News of the bank’s collapse spurred runs on deposits at other banks around the country. In all, a series of crises among commercial banks turned the recession at that time into the Great Depression.

Bailey Building and Loan

In the 1946 fictional movie “It’s a Wonderful Life,” actor James Stewart plays the role of George Bailey, who forgoes his dream of traveling the world to take control of the family bank, Bailey Building and Loan, when his father dies suddenly. When a run takes place on the bank, George and his wife, Mary, use their personal savings to keep the bank solvent.

Ways to keep your money safe in the bank

If you’re wondering whether your money is safer under your mattress than in a bank, consider the significant drawbacks of keeping your funds at your home. For instance, you could lose all the money in the event of a fire or theft — in which case there’s no guarantee you’ll be able to recover the funds, unlike money that’s kept in an FDIC-insured bank. What’s more, money in a high-yield savings account earns interest, while cash kept in your home earns none.

Even if your bank were to experience a run on deposits, your money would remain safe as long as the bank is FDIC insured and your money is within the FDIC’s limits and guidelines.
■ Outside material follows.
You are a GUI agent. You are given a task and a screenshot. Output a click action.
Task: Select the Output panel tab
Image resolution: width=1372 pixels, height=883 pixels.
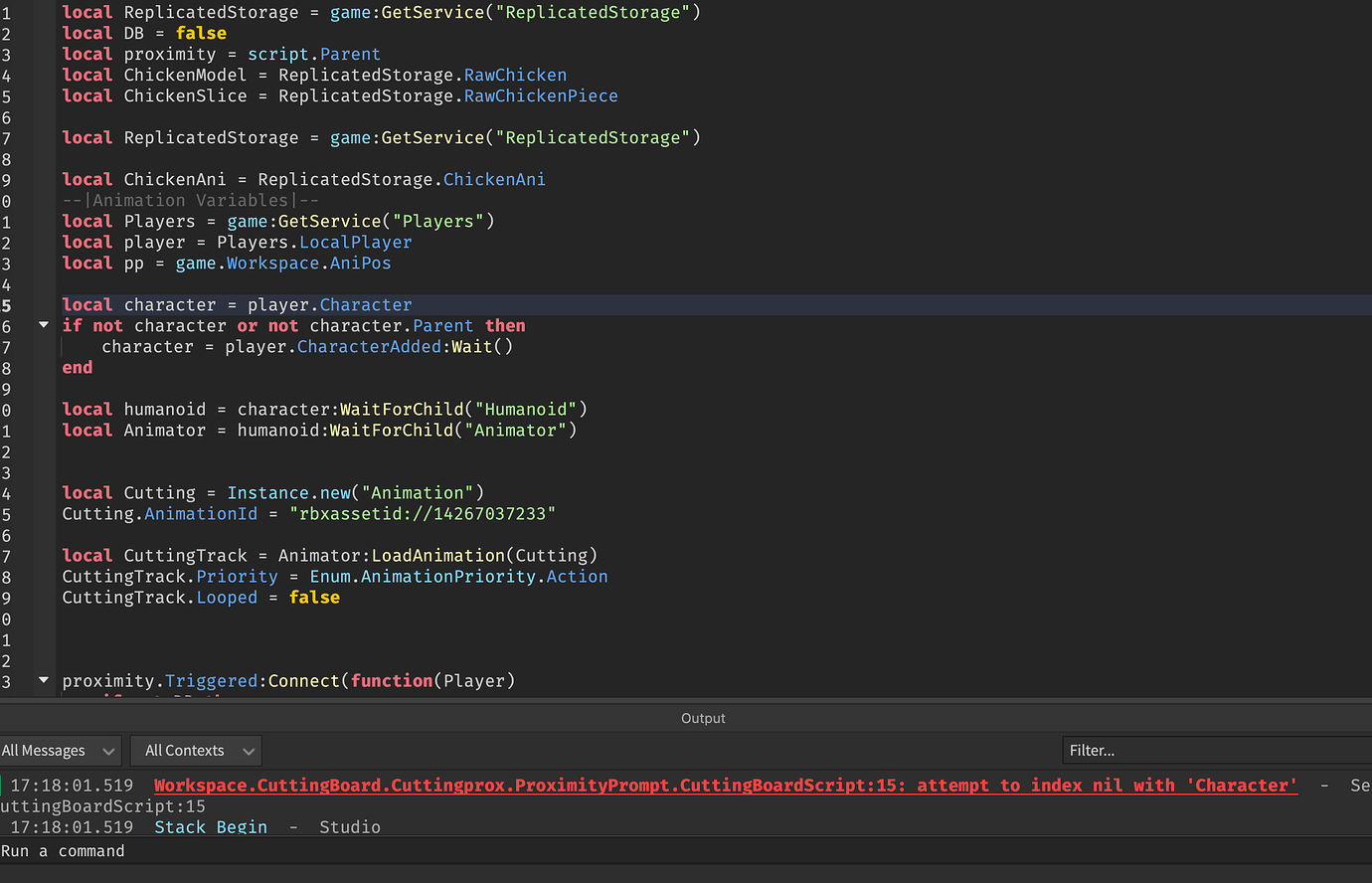703,717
Similarly, credit unions have their own federal deposit insurance through the National Credit Union Share Insurance Fund (NCUSIF), which is administered by the National Credit Union Administration (NCUA). Like FDIC insurance, this insurance carries a $250,000 cap for each account and owner.

If you’re a big saver and are concerned about having more money than is within federal insurance limits and guidelines, you might consider keeping a portion of your funds in a separate FDIC-insured bank.